Fábio Furtado: Não é um contrato explícito. Qual é o limite? Até onde você pode ir? Às vezes você sente que passou do limite e pode perder tudo. Tem que ter confiança, isso é fundamental. Se você tirar essa confiança das pessoas, acabou o filme.
Existe uma responsabilidade muito grande no retrato de pessoas de idade avançada, em fim de carreira.
Pedro Jezler: Os atores têm plena consciência de serem filmados o tempo todo. Tem muitas maneiras de definir o que é documentário, mas uma boa definição se encontra nessa fronteira ética. Você está filmando pessoas de verdade, e depois o que você faz com essas imagens vai recair sobre a pessoa real. Você tem que lidar com essa responsabilidade o tempo inteiro.
Fábio Furtado: A gente buscou retratar essa mulher na potência do seu momento, o que de alguma maneira representa tudo o que ela fez. O filme durou um tempo longo para os padrões, mas esses seis anos, para a Maria, são uma coisa muito diferente do que para os outros atores. A passagem de tempo para ela é crítica, e tínhamos óbvia consciência disso.
Pedro Jezler: Tem duas coisas importantes. Primeiro, a Maria Alice não é atriz de cinema, ela só fez um curta-metragem recentemente, e uma novela. Então ela diz que este é o primeiro longa-metragem dela. É uma atriz de teatro com uma carreira consagrada, respeitada, considerada uma das maiores atrizes do Brasil. Foram cinquenta anos de entrega radical ao teatro, de um tipo que interessa a pouca gente, difícil de viabilizar. Mas tudo isso é teatro. Tudo isso vai desaparecer com o tempo. Mas o filme vai se tornar um registro no fim das contas, pelo simples fato de ser um filme.
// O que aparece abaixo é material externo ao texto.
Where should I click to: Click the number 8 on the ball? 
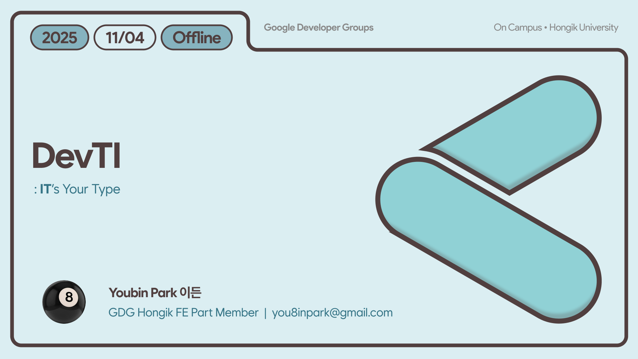point(69,297)
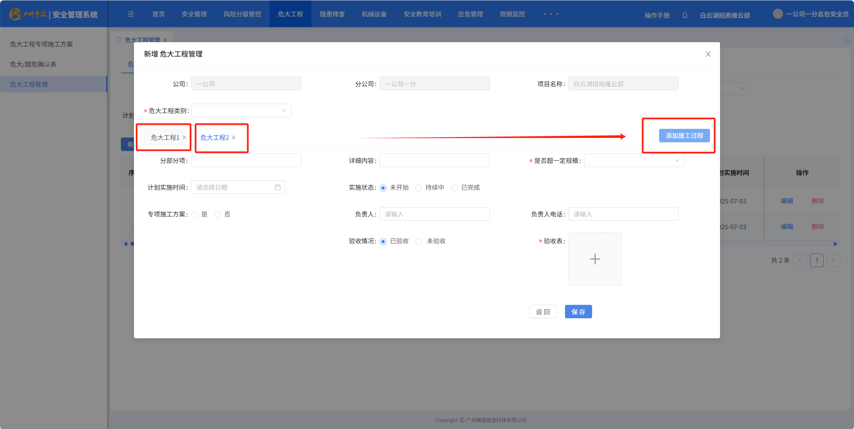Click the sidebar collapse menu icon
The image size is (854, 429).
click(131, 14)
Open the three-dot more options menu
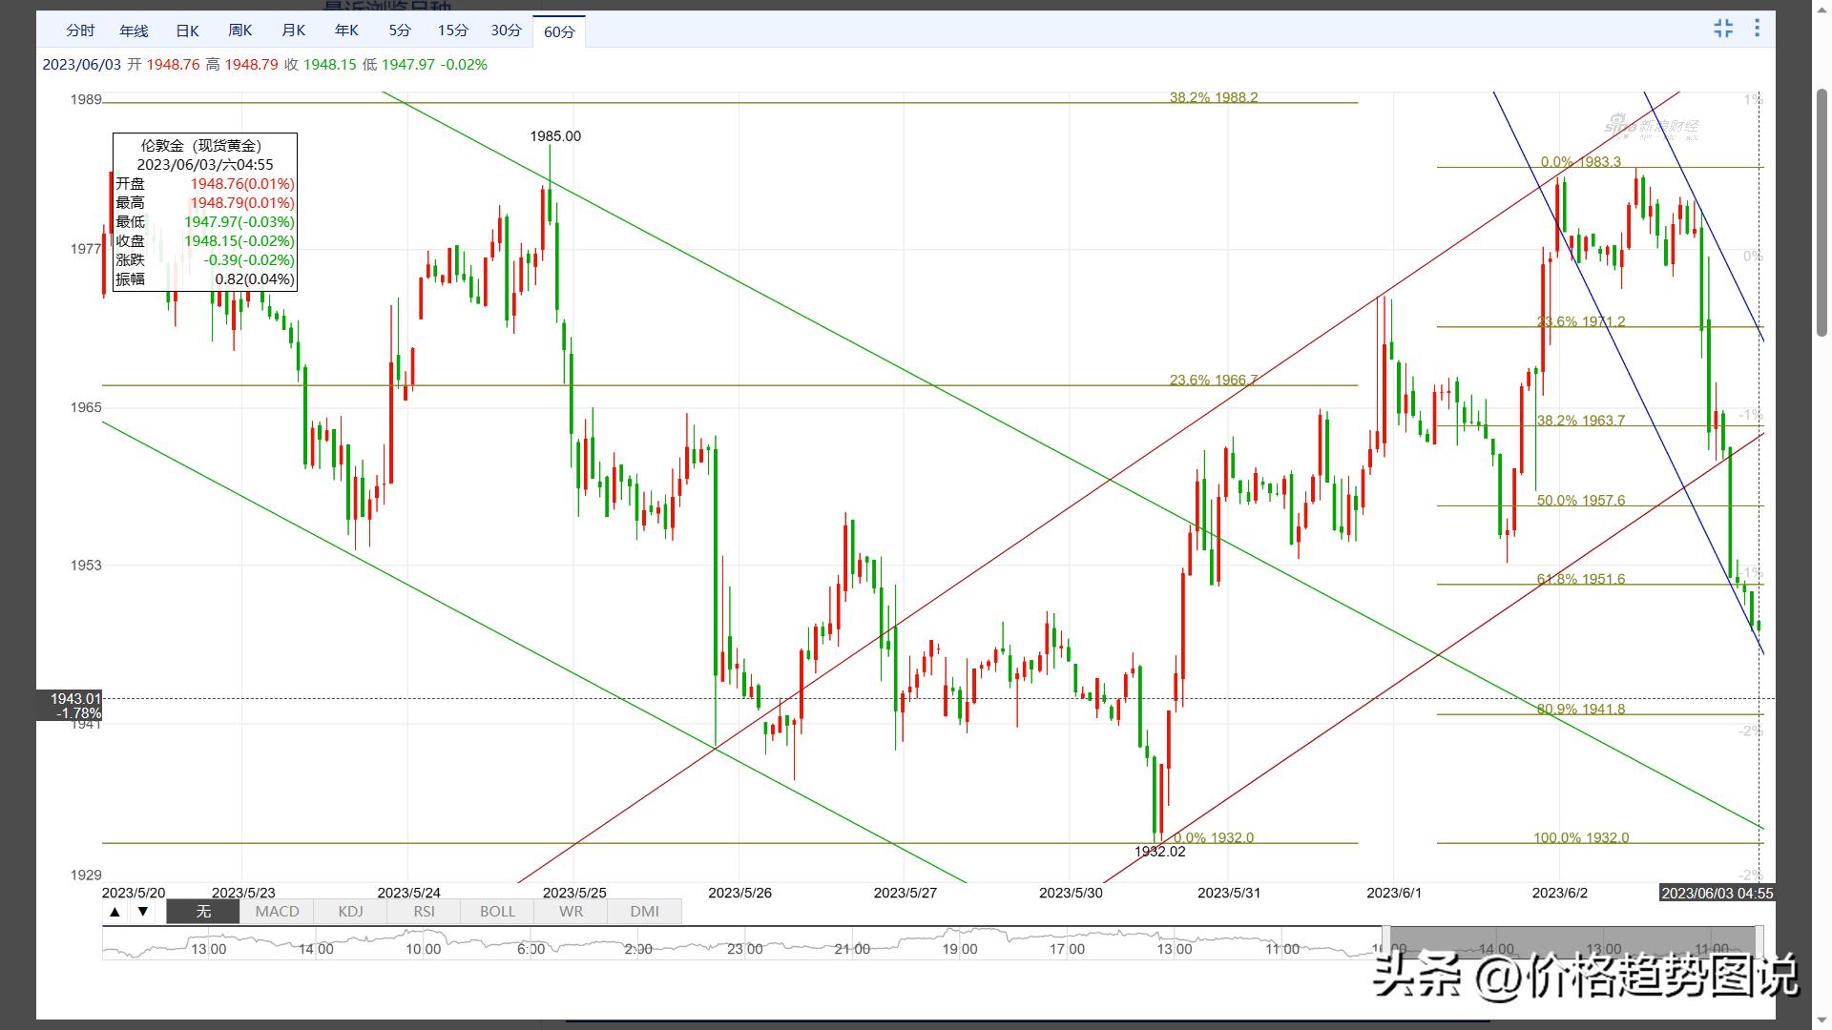This screenshot has height=1030, width=1832. tap(1757, 29)
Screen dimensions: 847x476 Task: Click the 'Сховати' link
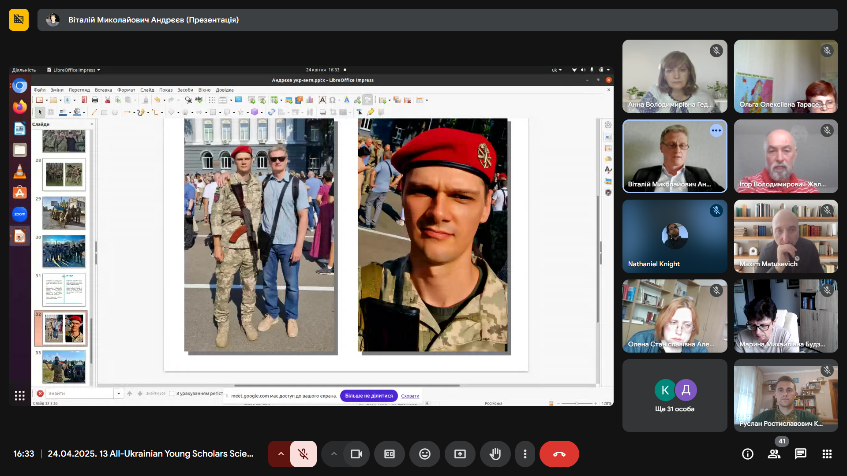point(410,396)
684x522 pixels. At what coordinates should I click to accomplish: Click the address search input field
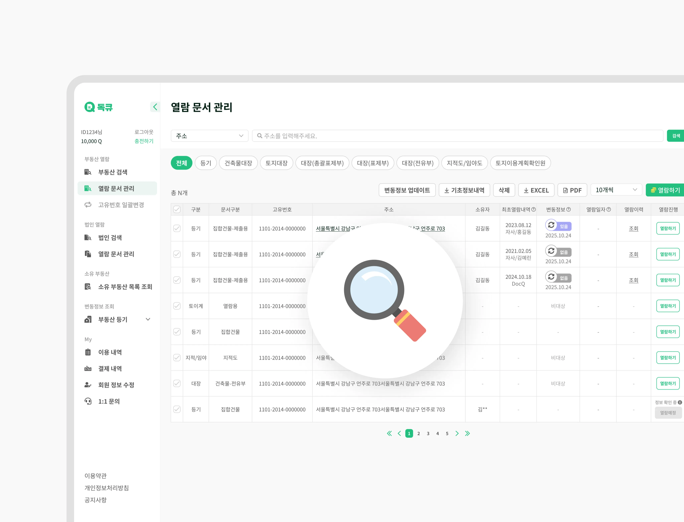coord(457,136)
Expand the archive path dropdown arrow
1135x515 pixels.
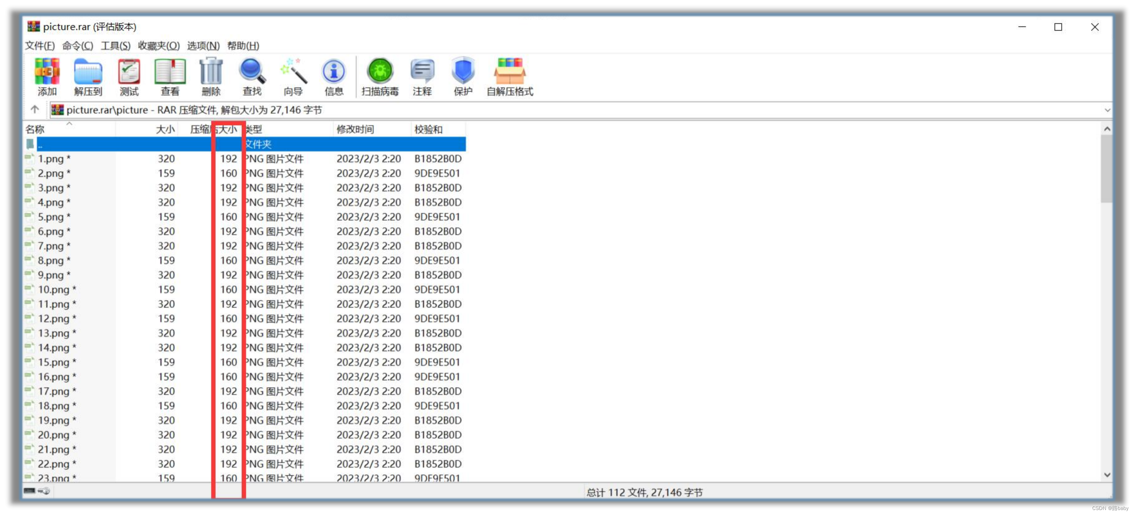click(1107, 110)
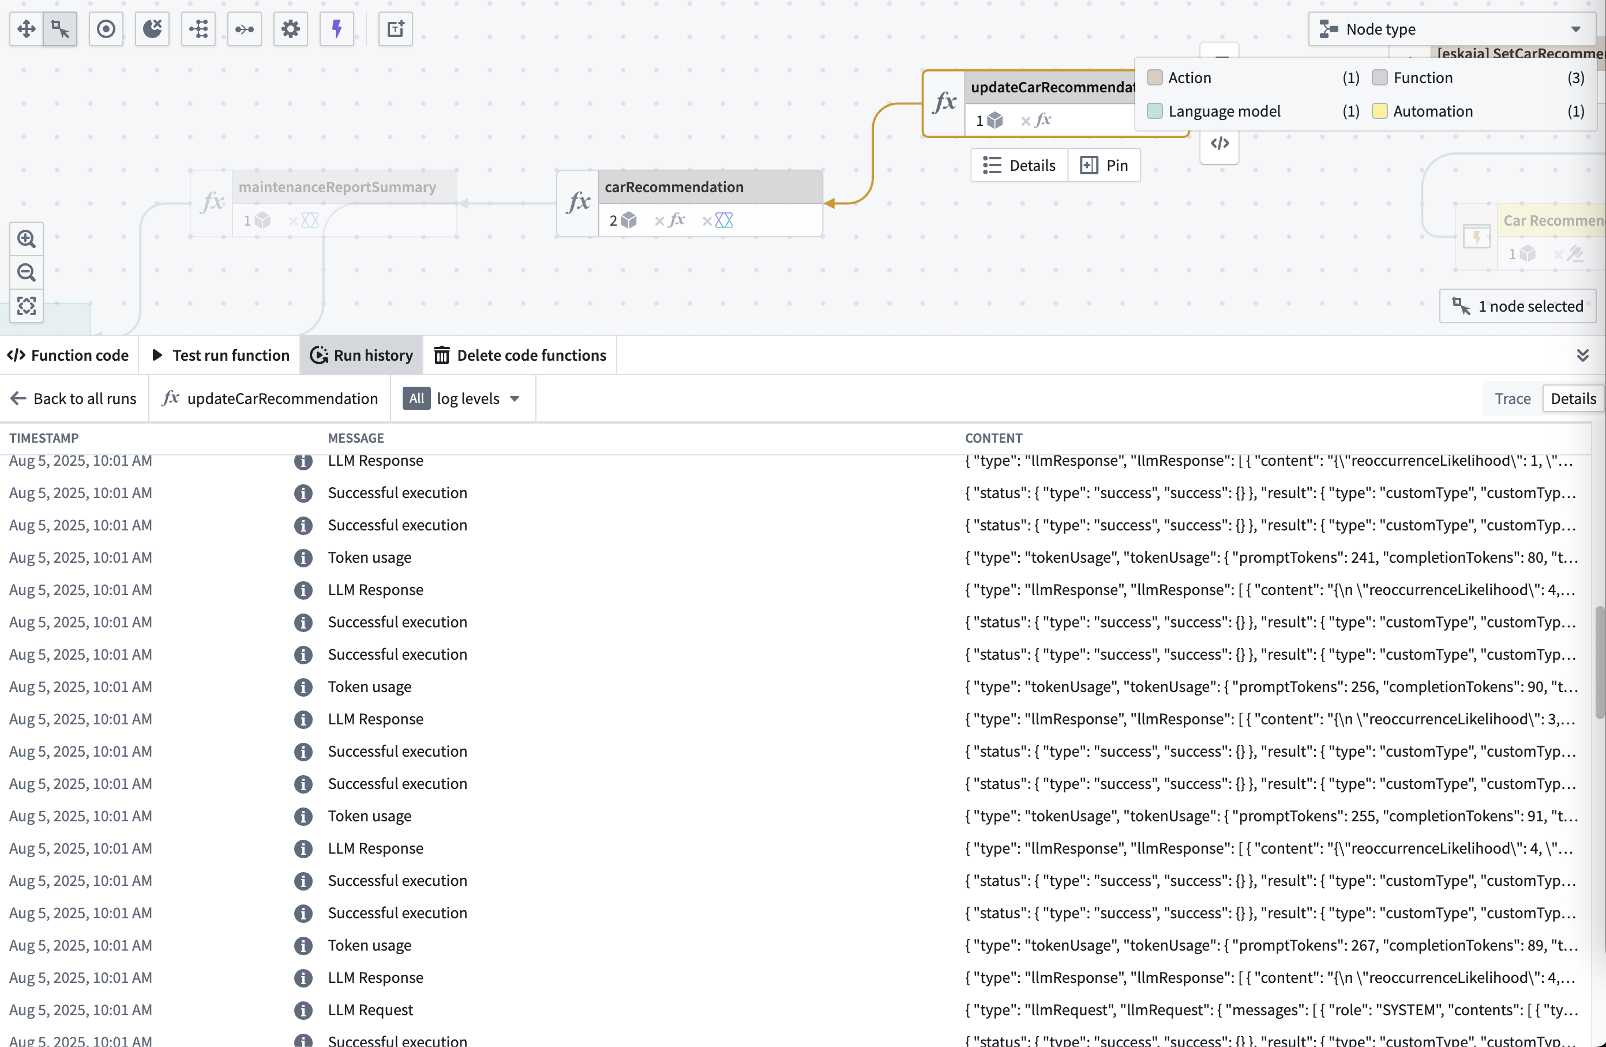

Segundo, durante a montagem eu tinha sensação de fazer um testamento dela. Os montadores também se comoviam, choravam na ilha de edição. Desenvolveram uma relação de afeto intenso por uma pessoa que nunca conheceram pessoalmente. Isso acontece nesses processos longos de montagem. Você passa muito tempo olhando para os olhos de uma pessoa; ela não te conhece mas você a conhece muito bem. Esse sentimento faz parte do filme. Fico muito feliz que a Maria possa ter visto o filme dela na Mostra, e agora em cartaz.
Fábio Furtado: É fundamental que não seja um filme póstumo. Também tem algo particular à natureza do retrato. Existe algo meio mórbido sempre, não só porque ela tem 83 anos, mas quando você retrata alguém, é porque sabe que está morrendo. Essa pessoa vai embora um dia, e tem uma coisa que você quer preservar.
Pedro Jezler: A gente sempre pensou nesse filme como um retrato filmado. Eu pensava na fotografia de rua, porque o filme é um pouco assim, só que em internas. Você percorre aquele espaço com a câmera, recupera a sensação da câmera de rua. Para mim, mais do que nunca, ele parece um retrato filmado.